OBJECTIVE: Can you transcribe the items word for word, from the start of the records through the line containing "I will point(40,171).", inclusive?

DATA:
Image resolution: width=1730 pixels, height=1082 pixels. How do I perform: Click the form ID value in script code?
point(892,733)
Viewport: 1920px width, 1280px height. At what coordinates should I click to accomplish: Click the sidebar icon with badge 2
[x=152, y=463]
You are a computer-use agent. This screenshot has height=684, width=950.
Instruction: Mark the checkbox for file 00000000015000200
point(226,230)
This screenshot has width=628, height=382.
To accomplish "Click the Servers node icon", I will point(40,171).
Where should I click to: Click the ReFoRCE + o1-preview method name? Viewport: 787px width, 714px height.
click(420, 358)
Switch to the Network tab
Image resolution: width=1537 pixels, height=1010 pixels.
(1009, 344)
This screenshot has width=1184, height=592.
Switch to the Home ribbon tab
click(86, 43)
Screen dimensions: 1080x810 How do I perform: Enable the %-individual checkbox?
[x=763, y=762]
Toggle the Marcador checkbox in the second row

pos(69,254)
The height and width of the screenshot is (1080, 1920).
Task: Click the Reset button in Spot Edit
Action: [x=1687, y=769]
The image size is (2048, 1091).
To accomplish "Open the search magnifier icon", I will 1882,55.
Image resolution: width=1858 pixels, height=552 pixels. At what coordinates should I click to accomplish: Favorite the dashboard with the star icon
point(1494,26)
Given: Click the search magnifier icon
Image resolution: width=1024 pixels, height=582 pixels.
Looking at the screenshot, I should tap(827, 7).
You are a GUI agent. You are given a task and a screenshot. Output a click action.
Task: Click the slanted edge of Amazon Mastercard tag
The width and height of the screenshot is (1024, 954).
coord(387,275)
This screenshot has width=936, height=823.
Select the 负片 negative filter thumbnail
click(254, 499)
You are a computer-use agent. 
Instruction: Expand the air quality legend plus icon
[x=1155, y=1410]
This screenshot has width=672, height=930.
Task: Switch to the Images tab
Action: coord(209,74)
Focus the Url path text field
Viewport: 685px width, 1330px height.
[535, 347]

THE SOLUTION:
Image resolution: width=1730 pixels, height=1082 pixels. How do I perform: Click the form ID value in script code?
point(892,733)
Viewport: 1920px width, 1280px height. At what coordinates should I click to accomplish: Click the sidebar icon with badge 2
[x=152, y=463]
You are a computer-use agent. This screenshot has height=684, width=950.
Instruction: Mark the checkbox for file 00000000015000200
point(226,230)
This screenshot has width=628, height=382.
To accomplish "Click the Servers node icon", I will point(40,171).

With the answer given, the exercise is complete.